E. eugeniae. The injection that was given in the mouth may blocks the intake of

nutrients cause additional energy loss, and differentiation of the circular muscle cells

into the longitudinal cell layer could save the energy for the rest of the regeneration

process. Hence, there is a greater possibility for differentiation of the circular muscle

layer into the longitudinal cell layer (Johnson Retnaraj Samuel et al., 2012). Oboh et

al., (2007) reported that the dumpsite soil, petroleum effluent and lake sediments had

detrimental effects on the earthworm Eudrillus euginae to varying degrees. They also

reported that the weight and reproductive ability was reduced. The present thesis

revealed that the compounds andrographolide and neoandrographolide administered

173

worms showed reduction in weight. But no harmful effects were observed. This

indicated that the compounds could have exerted a mild toxic effect.

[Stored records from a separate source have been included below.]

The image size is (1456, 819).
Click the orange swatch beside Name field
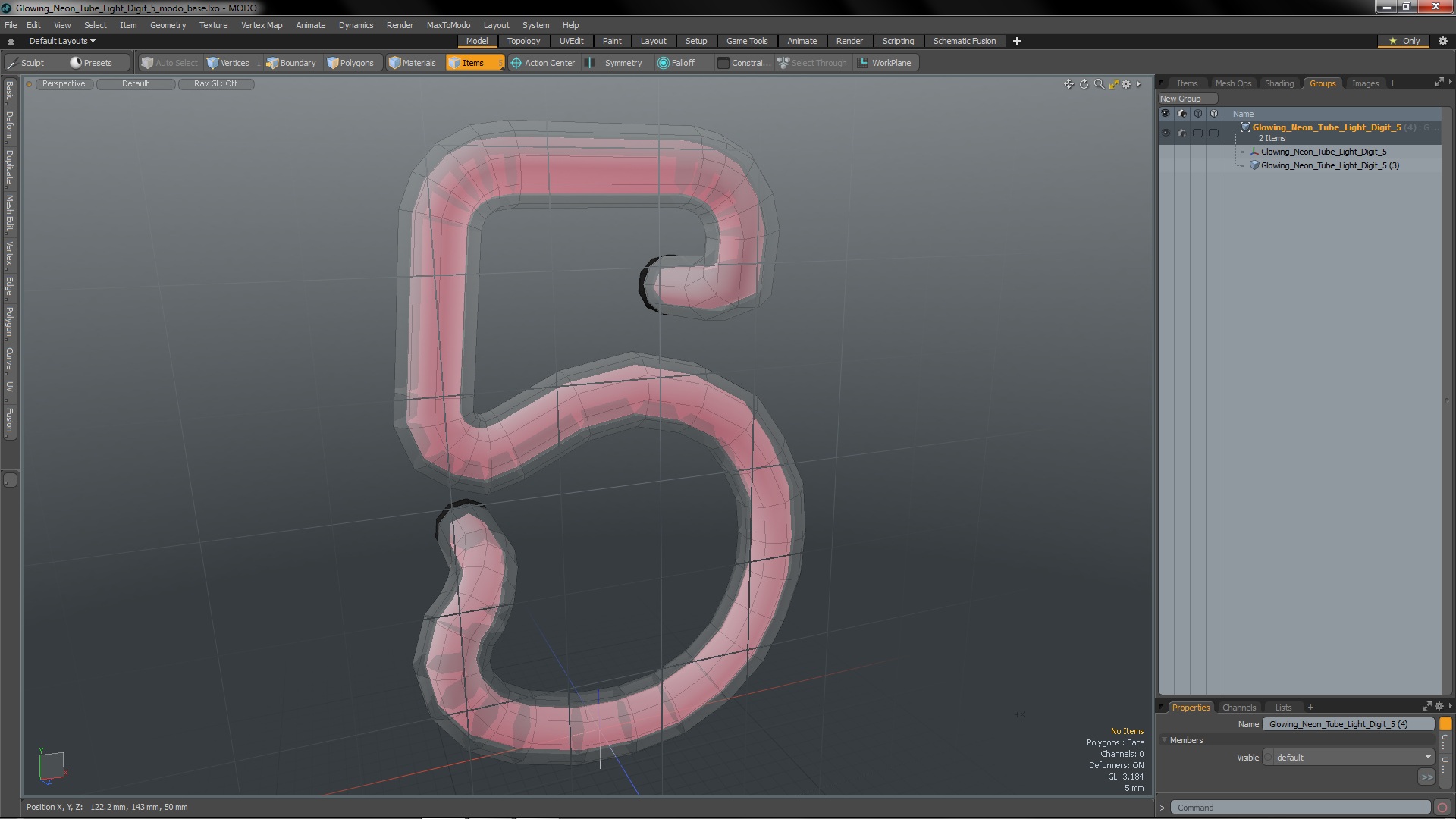coord(1445,724)
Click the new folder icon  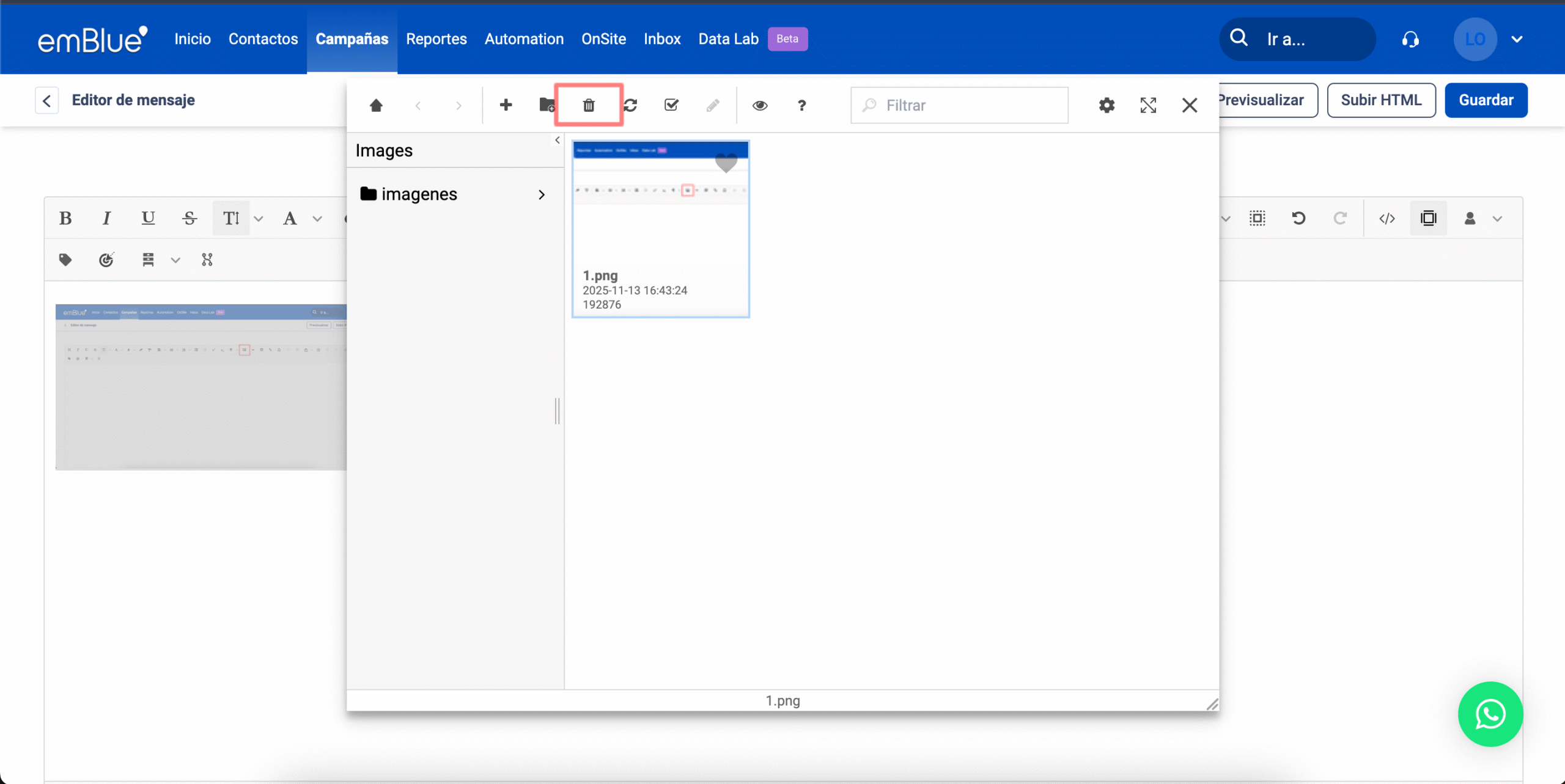pyautogui.click(x=547, y=105)
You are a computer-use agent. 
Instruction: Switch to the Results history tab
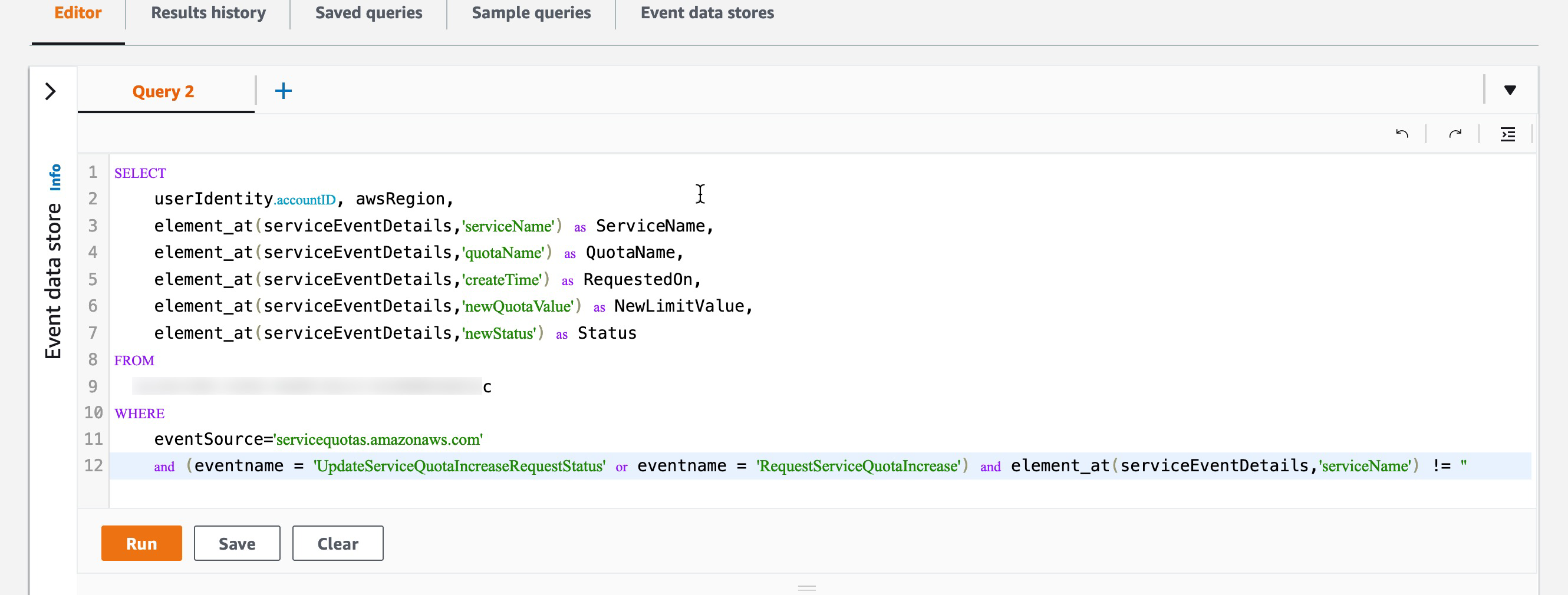click(207, 13)
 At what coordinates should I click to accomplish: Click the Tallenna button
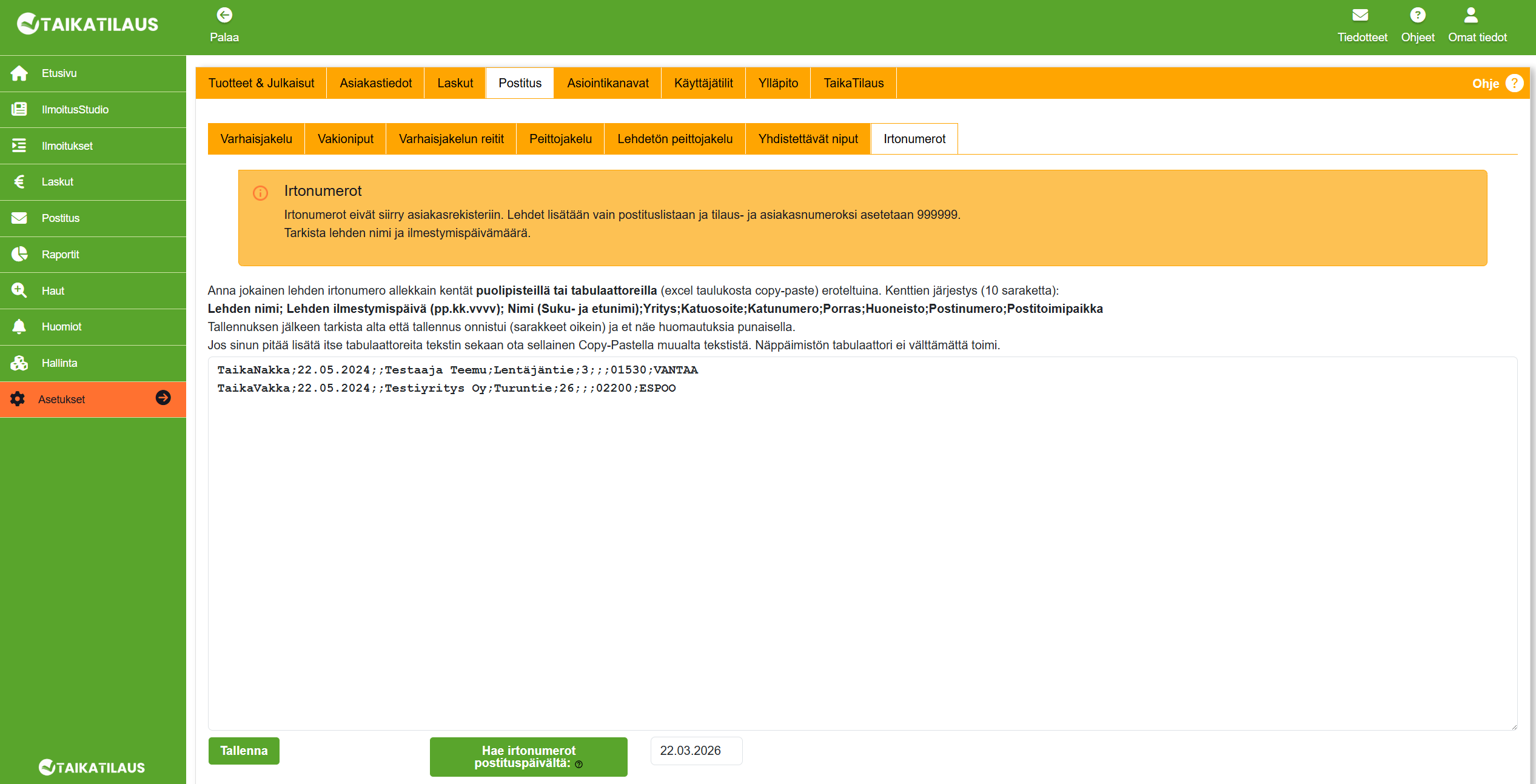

The principal systematic features of earthworms are that they are bilaterally

symmetrical, externally segmented with a corresponding internal segmentation. The

body wall consists of an outer cuticle, the epidermis, a layer of nervous tissue, circular

and longitudinal muscle layers and finally the peritoneum, which separates the body

wall from the coelom. The epithelial lining of the intestine is composed mainly of

glandular cells, and non glandular ciliated cells. Earthworms have a closed vascular

system consists of three principal blood vessels: one dorsal and two ventral. The

intestinal layer, dorsal and ventral blood vessel and metanephridia were denatured in

the ethanol treated worm and in the compound treated worm only the inner intestinal

layer was damaged. Comparing these results it was confirmed that the toxic effect was

due to the effect of ethanol as the parts of the ethanol treated worm was denatured.

The method of gaseous exchange depends upon a network of small blood

vessels buried in the body wall of terrestrial earthworms, so that oxygen dissolved in

the surface moisture film could be permeated through the cuticle and the epidermis to

the thin walls of these vessels, where it is taken up by the haemoglobin in the blood

and passed around the body. The nephiridia are the main organs of nitrogenous

excretion in earthworms, are paired in each segment except the first three and the last.

In the 25 to 30 segments, the typhlosole was damaged. Typhlosoles are the intestinal

cells which are present in the inner lining of the intestine were denatured in ethanol

and compound treated worm. The worm was observed for a month and found it was

normal and healthy. The removed tail portion was also regenerated normally. From

this data it was confirmed that the compounds andrographolide and

neoandrographolide could be exerted only mild toxic effect.